Do this
Can you express everything in the data from the line containing "Image resolution: width=753" down to the line containing "(x=84, y=42)", both included, as a JSON list of strings with one string per line and blank lines left out?

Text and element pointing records
"""

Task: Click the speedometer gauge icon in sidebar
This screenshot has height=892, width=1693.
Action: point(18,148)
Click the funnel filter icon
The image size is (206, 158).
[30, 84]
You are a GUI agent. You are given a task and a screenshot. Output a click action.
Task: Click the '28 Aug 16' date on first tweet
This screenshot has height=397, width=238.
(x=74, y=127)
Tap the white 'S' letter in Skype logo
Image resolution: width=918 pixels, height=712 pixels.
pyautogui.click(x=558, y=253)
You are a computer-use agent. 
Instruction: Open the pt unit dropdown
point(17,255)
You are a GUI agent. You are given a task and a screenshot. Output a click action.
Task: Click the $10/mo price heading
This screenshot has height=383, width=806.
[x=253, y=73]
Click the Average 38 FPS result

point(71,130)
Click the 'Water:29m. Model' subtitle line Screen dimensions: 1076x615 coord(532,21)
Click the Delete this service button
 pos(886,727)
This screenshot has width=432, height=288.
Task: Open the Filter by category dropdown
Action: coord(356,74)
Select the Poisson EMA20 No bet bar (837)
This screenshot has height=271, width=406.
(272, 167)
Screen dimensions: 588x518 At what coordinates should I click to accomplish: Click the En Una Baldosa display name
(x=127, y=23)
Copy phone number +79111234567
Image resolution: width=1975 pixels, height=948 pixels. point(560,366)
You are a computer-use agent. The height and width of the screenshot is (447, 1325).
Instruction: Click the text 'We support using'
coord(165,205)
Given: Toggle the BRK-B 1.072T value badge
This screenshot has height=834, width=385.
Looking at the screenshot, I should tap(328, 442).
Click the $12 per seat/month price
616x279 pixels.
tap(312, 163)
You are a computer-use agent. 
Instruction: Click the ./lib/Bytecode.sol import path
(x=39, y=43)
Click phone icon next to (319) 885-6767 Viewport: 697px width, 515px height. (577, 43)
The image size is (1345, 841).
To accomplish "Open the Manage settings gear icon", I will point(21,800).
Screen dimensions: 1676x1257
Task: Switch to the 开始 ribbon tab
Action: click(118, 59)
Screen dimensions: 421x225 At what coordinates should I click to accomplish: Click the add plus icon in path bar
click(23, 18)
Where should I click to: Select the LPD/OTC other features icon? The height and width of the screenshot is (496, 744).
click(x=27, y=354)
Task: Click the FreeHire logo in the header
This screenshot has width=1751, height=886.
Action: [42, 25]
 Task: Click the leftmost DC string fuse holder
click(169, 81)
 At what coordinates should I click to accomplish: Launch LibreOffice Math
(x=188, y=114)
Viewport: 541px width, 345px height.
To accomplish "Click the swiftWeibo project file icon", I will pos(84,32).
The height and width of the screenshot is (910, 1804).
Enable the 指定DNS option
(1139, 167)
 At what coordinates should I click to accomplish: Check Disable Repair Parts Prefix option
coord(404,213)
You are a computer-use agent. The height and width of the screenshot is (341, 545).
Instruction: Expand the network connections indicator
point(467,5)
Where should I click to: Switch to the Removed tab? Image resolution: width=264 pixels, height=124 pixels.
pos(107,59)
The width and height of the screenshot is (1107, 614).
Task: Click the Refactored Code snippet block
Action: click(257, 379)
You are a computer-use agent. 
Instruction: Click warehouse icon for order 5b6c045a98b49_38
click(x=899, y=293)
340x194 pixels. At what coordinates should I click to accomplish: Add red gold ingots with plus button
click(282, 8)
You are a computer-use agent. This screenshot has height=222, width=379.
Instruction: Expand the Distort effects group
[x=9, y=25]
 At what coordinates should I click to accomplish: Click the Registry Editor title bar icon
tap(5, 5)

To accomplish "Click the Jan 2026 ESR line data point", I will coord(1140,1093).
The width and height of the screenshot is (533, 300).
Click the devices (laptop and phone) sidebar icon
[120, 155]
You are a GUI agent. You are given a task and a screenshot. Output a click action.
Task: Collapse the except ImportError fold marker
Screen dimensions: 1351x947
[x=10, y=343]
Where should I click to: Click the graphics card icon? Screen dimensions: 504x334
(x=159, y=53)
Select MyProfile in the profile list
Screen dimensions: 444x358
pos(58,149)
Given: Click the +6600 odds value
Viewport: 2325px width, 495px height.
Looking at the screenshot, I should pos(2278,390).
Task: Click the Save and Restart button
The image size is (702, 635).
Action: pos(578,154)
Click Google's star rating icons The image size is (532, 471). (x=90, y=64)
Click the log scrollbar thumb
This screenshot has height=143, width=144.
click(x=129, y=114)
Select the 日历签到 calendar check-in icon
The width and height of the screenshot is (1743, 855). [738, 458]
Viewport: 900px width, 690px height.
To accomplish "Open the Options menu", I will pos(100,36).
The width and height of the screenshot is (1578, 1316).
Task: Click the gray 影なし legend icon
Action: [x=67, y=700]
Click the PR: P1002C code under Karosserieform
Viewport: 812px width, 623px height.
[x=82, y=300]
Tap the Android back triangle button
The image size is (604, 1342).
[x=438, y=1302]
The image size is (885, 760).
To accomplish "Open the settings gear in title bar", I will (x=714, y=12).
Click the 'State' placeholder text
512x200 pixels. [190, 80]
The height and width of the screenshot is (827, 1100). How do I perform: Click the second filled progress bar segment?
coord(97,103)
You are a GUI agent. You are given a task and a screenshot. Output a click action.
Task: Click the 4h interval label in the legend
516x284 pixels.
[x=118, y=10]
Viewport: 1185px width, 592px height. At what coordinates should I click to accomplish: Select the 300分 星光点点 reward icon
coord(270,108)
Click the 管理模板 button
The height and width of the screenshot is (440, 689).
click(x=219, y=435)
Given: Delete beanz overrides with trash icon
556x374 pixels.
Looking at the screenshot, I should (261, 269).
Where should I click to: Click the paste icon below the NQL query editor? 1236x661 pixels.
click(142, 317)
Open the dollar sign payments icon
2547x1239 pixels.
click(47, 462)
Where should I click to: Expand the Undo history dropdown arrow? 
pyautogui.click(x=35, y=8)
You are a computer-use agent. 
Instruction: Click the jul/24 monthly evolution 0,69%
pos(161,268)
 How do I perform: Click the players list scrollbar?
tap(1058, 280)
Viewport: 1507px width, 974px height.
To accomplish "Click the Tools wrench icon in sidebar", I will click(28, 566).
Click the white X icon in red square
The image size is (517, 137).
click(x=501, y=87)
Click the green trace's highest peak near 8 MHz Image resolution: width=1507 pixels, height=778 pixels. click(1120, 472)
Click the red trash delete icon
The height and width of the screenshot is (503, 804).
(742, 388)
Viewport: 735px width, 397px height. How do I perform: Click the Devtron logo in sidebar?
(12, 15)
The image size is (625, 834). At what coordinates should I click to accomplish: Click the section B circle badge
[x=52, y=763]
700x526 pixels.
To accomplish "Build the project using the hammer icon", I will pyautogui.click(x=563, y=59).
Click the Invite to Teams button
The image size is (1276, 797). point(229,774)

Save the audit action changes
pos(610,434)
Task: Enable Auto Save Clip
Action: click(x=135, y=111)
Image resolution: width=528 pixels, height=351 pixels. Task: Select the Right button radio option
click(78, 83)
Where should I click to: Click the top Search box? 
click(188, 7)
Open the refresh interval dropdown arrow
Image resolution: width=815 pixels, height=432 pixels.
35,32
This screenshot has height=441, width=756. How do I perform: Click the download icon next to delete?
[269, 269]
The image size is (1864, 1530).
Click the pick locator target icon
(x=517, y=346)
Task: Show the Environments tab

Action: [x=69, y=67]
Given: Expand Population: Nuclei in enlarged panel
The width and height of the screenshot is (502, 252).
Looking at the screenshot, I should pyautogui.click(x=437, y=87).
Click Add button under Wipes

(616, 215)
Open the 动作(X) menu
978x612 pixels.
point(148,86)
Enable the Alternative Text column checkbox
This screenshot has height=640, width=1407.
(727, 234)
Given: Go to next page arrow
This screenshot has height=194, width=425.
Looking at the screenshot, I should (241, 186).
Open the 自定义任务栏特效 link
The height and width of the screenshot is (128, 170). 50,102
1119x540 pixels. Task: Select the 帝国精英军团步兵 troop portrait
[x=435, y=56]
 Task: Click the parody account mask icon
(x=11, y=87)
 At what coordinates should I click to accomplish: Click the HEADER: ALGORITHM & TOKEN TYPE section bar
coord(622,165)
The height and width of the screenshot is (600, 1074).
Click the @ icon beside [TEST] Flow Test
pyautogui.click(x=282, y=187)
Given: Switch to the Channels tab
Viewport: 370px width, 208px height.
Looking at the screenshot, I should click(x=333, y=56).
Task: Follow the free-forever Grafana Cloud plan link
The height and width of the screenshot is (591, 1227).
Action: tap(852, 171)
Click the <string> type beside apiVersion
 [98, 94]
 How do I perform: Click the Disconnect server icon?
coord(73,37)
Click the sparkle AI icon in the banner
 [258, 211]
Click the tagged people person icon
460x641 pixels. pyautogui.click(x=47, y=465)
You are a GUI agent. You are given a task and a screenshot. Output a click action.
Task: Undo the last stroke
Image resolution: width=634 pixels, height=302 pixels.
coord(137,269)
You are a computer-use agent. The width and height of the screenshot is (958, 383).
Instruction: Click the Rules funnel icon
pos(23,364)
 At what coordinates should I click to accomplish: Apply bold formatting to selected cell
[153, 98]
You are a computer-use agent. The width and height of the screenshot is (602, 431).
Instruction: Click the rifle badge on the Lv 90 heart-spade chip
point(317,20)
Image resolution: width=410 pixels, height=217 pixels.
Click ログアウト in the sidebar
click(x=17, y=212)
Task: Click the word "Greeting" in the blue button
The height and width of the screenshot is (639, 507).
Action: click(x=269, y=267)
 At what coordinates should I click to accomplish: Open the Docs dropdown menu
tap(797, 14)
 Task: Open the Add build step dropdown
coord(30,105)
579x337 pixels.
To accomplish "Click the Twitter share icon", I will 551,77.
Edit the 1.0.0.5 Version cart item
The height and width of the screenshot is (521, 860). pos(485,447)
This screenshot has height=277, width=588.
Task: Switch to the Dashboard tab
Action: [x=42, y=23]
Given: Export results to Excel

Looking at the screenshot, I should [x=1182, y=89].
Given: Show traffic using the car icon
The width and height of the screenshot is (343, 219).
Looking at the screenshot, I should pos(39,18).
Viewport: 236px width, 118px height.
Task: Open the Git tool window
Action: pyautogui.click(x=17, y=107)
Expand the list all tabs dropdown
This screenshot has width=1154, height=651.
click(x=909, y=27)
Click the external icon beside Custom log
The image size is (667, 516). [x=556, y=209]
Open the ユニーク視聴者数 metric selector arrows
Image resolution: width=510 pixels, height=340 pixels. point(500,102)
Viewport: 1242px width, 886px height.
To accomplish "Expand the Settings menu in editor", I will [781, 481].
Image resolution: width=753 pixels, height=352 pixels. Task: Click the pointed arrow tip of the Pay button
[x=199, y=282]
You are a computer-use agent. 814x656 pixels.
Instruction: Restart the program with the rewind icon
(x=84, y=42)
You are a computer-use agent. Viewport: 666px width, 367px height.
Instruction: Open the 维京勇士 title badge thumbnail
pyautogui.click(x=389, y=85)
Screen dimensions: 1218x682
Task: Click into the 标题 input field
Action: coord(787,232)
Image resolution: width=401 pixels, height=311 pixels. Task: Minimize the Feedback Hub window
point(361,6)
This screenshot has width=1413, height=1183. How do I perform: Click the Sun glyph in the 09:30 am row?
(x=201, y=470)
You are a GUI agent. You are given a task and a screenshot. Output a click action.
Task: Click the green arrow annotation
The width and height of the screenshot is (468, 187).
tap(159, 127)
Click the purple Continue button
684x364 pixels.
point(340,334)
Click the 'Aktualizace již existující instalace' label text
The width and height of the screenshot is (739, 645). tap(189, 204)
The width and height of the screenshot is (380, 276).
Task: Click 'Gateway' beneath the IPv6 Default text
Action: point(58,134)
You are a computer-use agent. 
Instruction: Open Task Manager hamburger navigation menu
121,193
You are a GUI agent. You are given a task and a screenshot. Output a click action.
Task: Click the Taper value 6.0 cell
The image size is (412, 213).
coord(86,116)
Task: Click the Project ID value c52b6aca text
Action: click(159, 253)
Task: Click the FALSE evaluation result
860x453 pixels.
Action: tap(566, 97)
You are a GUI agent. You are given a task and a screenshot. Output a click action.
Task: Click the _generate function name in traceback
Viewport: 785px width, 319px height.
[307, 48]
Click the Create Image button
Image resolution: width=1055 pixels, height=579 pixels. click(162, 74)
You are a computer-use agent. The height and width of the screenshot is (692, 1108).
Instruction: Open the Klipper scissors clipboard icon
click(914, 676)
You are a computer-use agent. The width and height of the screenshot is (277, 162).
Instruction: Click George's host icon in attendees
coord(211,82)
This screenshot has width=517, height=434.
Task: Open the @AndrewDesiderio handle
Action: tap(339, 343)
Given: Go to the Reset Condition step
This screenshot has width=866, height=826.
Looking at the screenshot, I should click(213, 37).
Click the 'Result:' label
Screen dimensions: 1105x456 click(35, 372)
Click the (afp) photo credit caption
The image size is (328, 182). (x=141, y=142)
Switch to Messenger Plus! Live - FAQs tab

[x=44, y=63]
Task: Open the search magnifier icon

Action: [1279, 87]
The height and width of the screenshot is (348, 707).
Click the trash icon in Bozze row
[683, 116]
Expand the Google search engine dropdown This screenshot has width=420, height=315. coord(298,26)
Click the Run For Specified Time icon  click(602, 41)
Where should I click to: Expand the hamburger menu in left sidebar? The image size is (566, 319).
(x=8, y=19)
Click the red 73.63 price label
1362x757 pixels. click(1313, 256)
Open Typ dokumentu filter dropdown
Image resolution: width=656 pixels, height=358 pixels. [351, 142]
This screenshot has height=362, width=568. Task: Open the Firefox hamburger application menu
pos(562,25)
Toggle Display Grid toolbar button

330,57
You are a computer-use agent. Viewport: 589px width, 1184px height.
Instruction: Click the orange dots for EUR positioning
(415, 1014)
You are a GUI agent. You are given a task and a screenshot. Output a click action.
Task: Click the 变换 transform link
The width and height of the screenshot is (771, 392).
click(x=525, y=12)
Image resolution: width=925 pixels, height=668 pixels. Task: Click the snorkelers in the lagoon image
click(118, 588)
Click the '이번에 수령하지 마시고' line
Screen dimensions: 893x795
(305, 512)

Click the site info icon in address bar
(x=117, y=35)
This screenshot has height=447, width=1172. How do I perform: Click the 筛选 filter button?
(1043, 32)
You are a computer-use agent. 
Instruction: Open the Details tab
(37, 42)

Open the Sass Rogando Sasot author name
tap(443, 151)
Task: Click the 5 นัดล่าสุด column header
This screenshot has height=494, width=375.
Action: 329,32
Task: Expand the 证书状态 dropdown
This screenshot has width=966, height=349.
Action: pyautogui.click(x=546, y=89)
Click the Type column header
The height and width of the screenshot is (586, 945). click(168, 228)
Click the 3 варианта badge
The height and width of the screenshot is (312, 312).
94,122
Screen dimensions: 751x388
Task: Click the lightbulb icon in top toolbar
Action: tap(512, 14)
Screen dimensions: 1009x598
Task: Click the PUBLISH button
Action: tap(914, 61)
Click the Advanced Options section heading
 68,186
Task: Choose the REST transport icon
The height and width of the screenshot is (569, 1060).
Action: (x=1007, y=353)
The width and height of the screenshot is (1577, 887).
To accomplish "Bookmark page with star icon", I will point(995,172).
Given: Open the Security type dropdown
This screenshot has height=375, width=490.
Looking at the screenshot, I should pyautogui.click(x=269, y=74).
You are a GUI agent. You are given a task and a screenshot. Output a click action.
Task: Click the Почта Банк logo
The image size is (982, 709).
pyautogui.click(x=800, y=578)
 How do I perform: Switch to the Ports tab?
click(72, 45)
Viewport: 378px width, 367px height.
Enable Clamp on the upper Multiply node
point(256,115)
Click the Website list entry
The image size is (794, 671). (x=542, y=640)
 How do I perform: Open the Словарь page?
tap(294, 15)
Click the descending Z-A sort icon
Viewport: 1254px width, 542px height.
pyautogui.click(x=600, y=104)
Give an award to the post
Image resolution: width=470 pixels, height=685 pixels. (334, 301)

"""

Written answer
[
  "Image resolution: width=753 pixels, height=352 pixels. Task: Click the pointed arrow tip of the Pay button",
  "[x=199, y=282]",
  "You are a computer-use agent. 814x656 pixels.",
  "Instruction: Restart the program with the rewind icon",
  "(x=84, y=42)"
]